Ephraim Asili'nin aynı adlı 2020 filminden ilham alan Miras; bir çağdan, kişiden veya fikirden diğerine, sevindirici veya acı verici olsun, kelimenin birden çok anlamını yansıtıyor. Sergi, anlatıyı belgeselle, kişisel deneyimleri tarihsel ve kuşaksal olaylarla iç içe geçirerek hikaye anlatıcılığına katmanlı bir yaklaşım getiriyor. Doğumdan ölüme kadar olan döngüyü inceleyen bir grup çalışma sergiyi açarken, diğer galeriler sanatçıların ırksallaştırılmış şiddetin miraslarını ve bunların tekerrürlerini nasıl ortaya çıkardığı gibi farklı türden konuları ele alıyor.

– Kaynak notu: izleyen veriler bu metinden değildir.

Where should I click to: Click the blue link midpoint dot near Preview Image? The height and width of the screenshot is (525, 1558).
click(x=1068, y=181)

Eserleri sergilenen sanatçılar, içinde bulunduğumuz durumu pasif bir şekilde kabul etmek yerine, birey ve toplum olarak bu noktaya nasıl geldik ve nereye gidiyoruz diye soruyorlar.

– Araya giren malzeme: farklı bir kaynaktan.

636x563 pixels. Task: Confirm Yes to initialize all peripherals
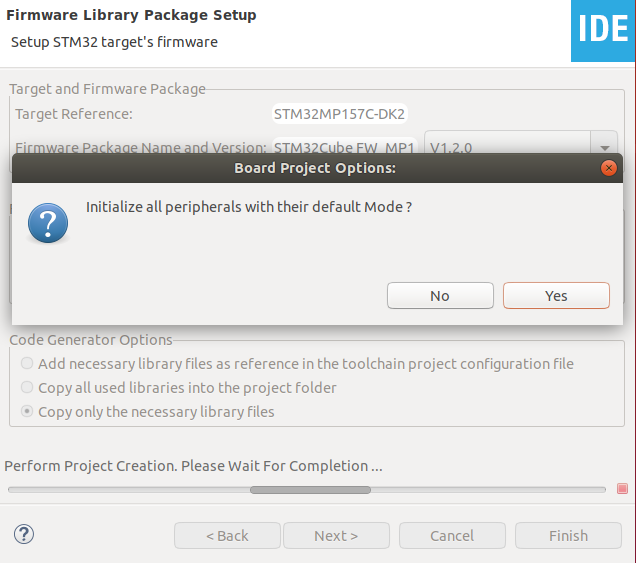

Sergi, 1 Şubat 2024 tarihine kadar Whitney Museum'da izleyicisi ile buluşuyor.

Mire Kee : Black Sun

New Museum, Mire Lee'nin çalışmalarının ilk Amerikan kişisel müze sergisini sunuyor. Dördüncü Kat galerisine kurulan sergi, mimari bir ortam, kinetik heykel ve kumaş işleri içeren mekana özgü yeni bir enstalasyonu görücüye çıkarıyor. Lee'nin düşük teknolojili motorlar, pompalama sistemleri, çelik çubuklar ve gres, gliserin, silikon, kayış ve yağ ile doldurulmuş PVC hortumları içeren malzemelerden oluşan animatronik heykelleri hem canlı organizmalar hem de biyolojik makineler gibi çalışıyor. Bedensel işlevler ile çevresel bozulmayı çağrıştıran eserleriyle Lee, teknolojik ve bedensel alemler arasında var olan özellikleri tanımlamayı hedefliyor. Adını Julia Kristeva'nın depresyon üzerine bir çalışma olan 1987 tarihli Black Sun kitabından alan enstalasyon, duygusal boşlukları ve gerilimleri akla getirmek için mekan, atmosfer ve kumaş, çelik, kil gibi malzemeleri birleştiriyor.

Sergi, 17 Eylül'e kadar New Museum'da görülebilir.